April 10, 2021

Negro Leagues DB Update: 1927 Negro National League

November 16, 2019 by · Leave a Comment 

As we count down to the 100th anniversary of the first Negro National League (in February 2020), we’re adding the 1927 Negro National League to the database, to accompany our work on the 1927 Eastern Colored League.

Based again on the work of Larry Lester, Wayne Stivers, Dick Clark, and the Negro League Researchers and Authors Group, this update adds some big offensive seasons by the likes of Turkey Stearnes of the Detroit Stars (.353/.433/.671, with 19 home runs) and Willie Wells of the St. Louis Stars, whose 28 home runs were the most we’ve recorded by a player in a single Negro league season.

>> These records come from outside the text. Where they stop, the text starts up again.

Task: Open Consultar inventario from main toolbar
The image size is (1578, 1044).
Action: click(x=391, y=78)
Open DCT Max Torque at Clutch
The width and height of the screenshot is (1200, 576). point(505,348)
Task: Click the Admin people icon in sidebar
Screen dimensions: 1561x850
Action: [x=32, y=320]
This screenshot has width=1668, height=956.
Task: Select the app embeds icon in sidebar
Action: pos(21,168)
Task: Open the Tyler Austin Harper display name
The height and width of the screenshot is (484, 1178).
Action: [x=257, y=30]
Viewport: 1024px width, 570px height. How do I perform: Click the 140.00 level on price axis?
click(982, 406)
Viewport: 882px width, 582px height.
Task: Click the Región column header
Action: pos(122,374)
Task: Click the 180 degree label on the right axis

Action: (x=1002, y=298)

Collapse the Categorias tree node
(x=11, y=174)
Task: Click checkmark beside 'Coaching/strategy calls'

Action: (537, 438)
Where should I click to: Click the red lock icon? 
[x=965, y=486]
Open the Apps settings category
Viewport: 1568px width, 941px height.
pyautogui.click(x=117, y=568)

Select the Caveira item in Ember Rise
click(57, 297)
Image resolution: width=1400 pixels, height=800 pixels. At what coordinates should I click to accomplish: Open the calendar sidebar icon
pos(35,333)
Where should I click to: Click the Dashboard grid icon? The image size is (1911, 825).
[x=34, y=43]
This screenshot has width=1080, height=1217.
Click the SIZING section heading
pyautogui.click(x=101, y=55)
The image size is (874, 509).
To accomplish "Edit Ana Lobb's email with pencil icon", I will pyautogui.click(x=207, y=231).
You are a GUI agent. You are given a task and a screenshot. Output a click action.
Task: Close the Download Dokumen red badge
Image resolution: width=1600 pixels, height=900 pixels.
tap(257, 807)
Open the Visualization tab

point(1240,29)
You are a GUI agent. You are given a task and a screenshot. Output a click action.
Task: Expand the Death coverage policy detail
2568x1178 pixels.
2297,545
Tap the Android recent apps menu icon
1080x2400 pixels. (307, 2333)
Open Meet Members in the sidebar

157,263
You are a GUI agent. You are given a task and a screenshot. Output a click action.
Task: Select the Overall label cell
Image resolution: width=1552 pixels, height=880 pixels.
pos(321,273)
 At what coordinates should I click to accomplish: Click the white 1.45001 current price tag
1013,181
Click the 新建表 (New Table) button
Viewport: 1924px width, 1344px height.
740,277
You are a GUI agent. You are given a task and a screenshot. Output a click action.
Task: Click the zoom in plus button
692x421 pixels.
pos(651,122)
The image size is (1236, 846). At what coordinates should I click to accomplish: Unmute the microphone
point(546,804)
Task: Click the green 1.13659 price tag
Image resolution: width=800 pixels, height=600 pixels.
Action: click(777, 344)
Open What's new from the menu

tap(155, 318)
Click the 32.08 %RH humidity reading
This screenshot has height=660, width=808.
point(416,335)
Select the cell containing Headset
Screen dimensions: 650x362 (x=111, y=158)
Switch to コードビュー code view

The Birmingham Black Barons, back in the NNL after a season in the minor Negro Southern League, managed to steal the second half flag on the back of efforts by rookies Roy Parnell (.422/.464/.653) and Leroy Paige (6-1, 2.48), and veterans Harry Salmon (15-6, 2.94) and Sam Streeter (14-13, 2.80). In the playoffs, however, they ran into the defending World Series champion Chicago American Giants.

Led by Willie Foster—whose 24 wins (including the postseason) were another Negro league record—the American Giants disposed of the Black Barons in five games, then won the first four games of the best-of-nine World Series. The Eastern Colored League champion Atlantic City Bacharach Giants rallied to win three and tie one (including a seven-inning no-hitter by Luther Farrell) before the Chicagoans finally closed out the Series with an 11-to-4 win.

Aside from Foster, the mainstays of the American Giants 1926-27 mini-dynasty were a couple of position players who have been largely overlooked even by historians: Pythias Russ, a catcher-turned-shortstop who hit .325 overall with 33 doubles, and Walter “Steel Arm” Davis, who hit .402/.444/.554 in the regular season and .375/.397/.697 in the postseason. Russ just got better and better, raising his average to .369 in 1929, but after that season he fell ill, and died of tuberculosis at the age of 26. Davis started out as a pitcher in the Texas Colored League and spent large swaths of his career playing for non-league barnstorming teams like Gilkerson’s Union Giants, where he built a reputation both as a formidable power hitter and as an on-field comedian. He was killed in a bar fight in 1941.

This update also includes the 1941 Mexican League, which Kevin Johnson will write about soon.

Next up for the DB: 1926 Negro National League, 1932 Negro Southern League, and more Mexican League seasons.

The 1927 Birmingham Black Barons, 2nd half champions of the Negro National League (Birmingham Reporter, April 30, 1927, p. 3).